All in all, disciplined investing is the right way to go if you need long-term benefits and financial stability, and there’s no shortcut to it.

Do not let emotions cloud your judgment

It is said that markets are driven by just two emotions – fear and greed. Money is always an emotional subject, but often when emotions get involved with your investment decisions, you will make wrong decisions. And they can be costly mistakes.

Even the most professional and experienced investors do not make the best decisions when they let emotions cloud their judgment. Therefore, keeping emotions away from investment decisions can give you a better chance for success.

Create a broad portfolio

Diversification is a familiar term to most investors and can be summed up with this phrase: “Don’t put all of your eggs in one basket.”

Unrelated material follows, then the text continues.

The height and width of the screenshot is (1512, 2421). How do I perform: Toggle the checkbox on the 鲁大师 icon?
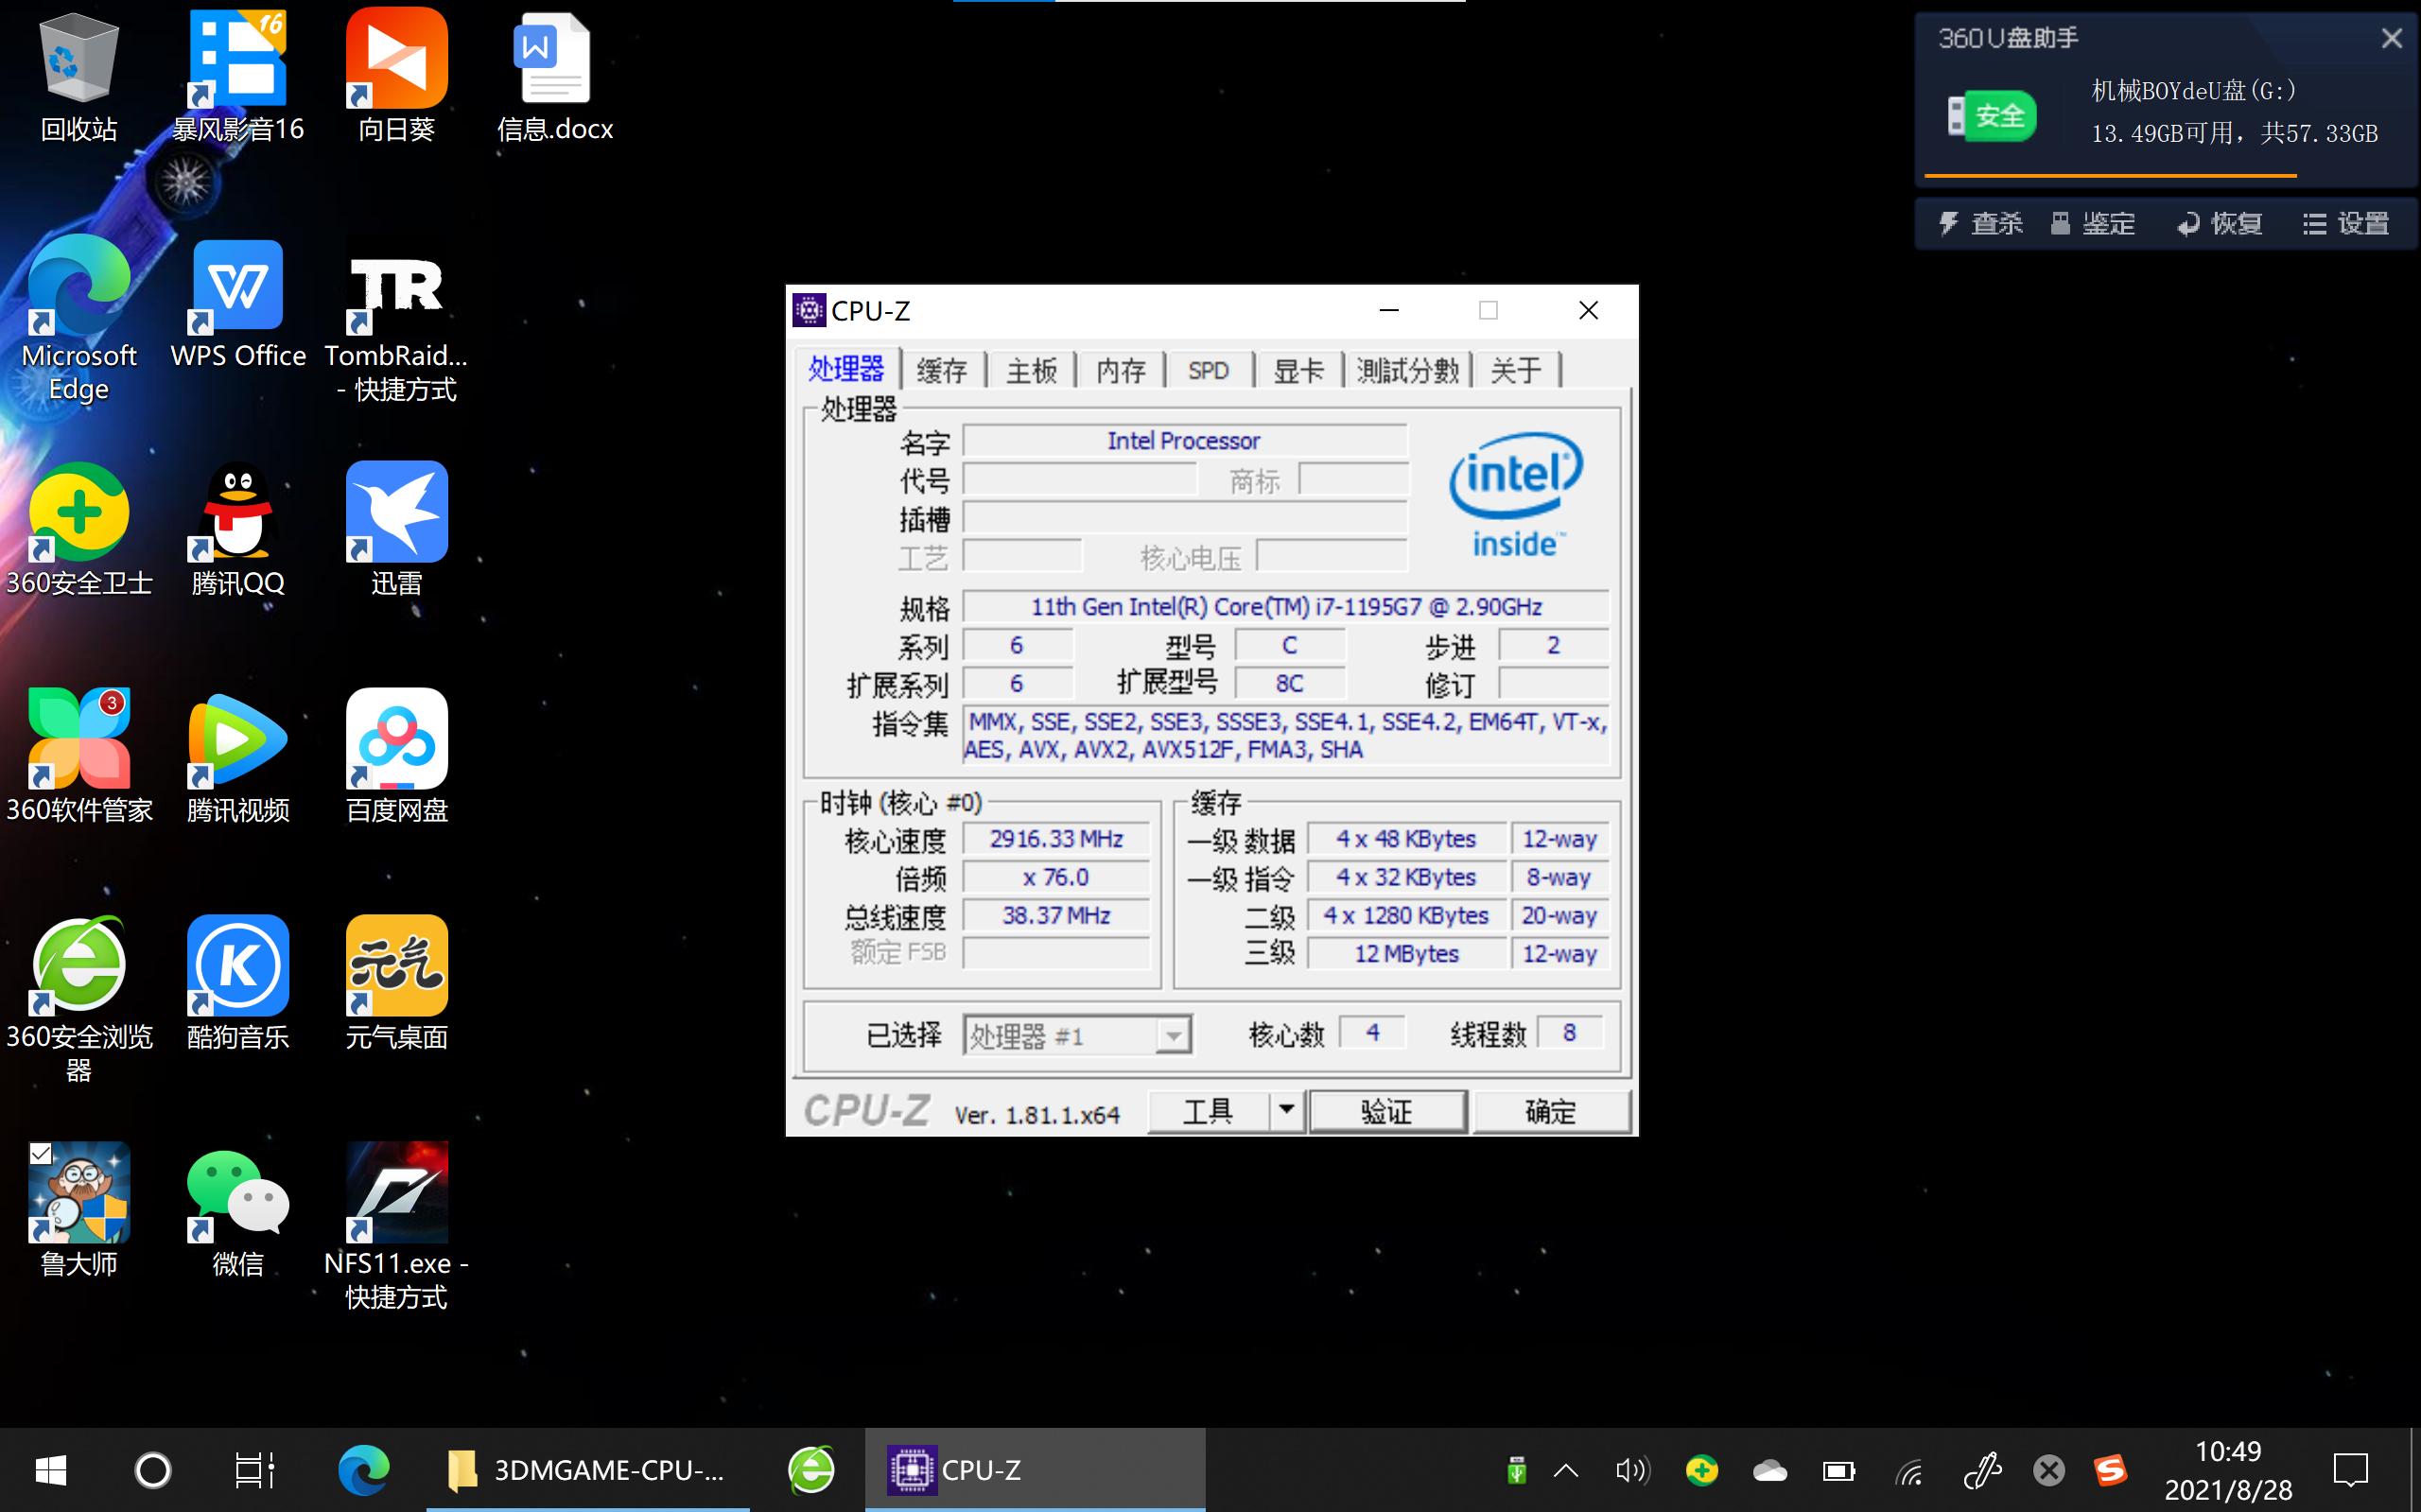[40, 1153]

Diversification of a portfolio across asset classes and instruments is the key factor to earn optimum returns on investments with minimum risk. The level of diversification depends on your personal time horizon, risk tolerance, investment goals, financial means, and level of investment experience.

Have realistic expectations

The objective of investing is to get returns. But investors need to be realistic about the return on their investments. The stock market is not a gambling place, so don’t expect to become a millionaire overnight. Being realistic about your expectations is the most important step in achieving success in financial markets.

Therefore, setting your expectations prior to investing is one of the most crucial aspects for investing success. As the saying goes, “you won’t know when you’ve arrived if you don’t know where you are going”. Investing is much the same.

Monitor rigorously

Investing is not an easy, hands-off endeavour. Monitoring your share portfolio will enable you to make more informed decisions on when to buy and sell shares. Therefore, establish a routine, time frame, and process to review your holdings. Modern technology makes it easy to constantly keep an eye on your portfolio. If you are uncomfortable monitoring your investments yourself, hire a registered investment advisor to help.

Always browse your stock broker firm’s website or the official website of the Colombo Stock Exchange (www.cse.lk) to get comprehensive, up-to-date information.

Investors are also advised to visit www.sec.gov.lk, the official website of the SEC, to get useful information. In addition, ensure that you scrutinise all the documents you receive from your stock broker.

Avoid the herd mentality

A typical buyer’s decision to purchase shares is often heavily influenced by the actions of others. When markets are surging, everyone wants to buy shares. When the market plunges, investors sell their shares often without a rational reason. But this strategy is bound to backfire in the long run.

The world’s greatest investor Warren Buffett said: “Be fearful when others are greedy, and be greedy when others are fearful!” Therefore, a wise investor should not invest on a follow-the-crowd mentality.